(Provided records Opens)

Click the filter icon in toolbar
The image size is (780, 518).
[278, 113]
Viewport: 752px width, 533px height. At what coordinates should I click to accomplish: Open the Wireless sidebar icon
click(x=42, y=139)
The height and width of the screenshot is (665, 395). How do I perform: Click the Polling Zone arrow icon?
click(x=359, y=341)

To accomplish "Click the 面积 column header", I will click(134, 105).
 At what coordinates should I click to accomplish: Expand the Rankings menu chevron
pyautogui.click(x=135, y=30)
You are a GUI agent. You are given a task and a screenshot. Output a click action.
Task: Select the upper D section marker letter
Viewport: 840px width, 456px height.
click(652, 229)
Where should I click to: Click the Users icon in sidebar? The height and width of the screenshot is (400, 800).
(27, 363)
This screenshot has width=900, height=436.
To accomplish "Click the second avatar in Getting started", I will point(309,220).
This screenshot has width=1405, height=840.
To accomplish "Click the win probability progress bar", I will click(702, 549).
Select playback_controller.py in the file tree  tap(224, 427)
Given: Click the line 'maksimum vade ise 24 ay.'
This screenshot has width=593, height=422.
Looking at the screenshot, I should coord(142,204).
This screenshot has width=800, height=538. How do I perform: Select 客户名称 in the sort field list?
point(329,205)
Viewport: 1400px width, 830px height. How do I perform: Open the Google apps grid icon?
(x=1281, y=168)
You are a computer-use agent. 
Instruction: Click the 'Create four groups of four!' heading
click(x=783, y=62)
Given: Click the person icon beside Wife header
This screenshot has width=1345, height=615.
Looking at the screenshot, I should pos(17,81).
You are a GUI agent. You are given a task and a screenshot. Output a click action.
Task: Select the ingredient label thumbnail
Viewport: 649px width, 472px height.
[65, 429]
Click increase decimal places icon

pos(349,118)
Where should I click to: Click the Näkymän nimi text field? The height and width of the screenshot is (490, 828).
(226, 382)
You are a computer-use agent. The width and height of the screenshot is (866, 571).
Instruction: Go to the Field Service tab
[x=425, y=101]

(Provided records Closes)

## Work required
Retype exactly, please, each line from the line that contains "Where should I click to: Click the Näkymän" through the last line of the entries above, with nothing added.

## Exercise response
Where should I click to: Click the Näkymän nimi text field? The height and width of the screenshot is (490, 828).
(226, 382)
You are a computer-use agent. The width and height of the screenshot is (866, 571).
Instruction: Go to the Field Service tab
[x=425, y=101]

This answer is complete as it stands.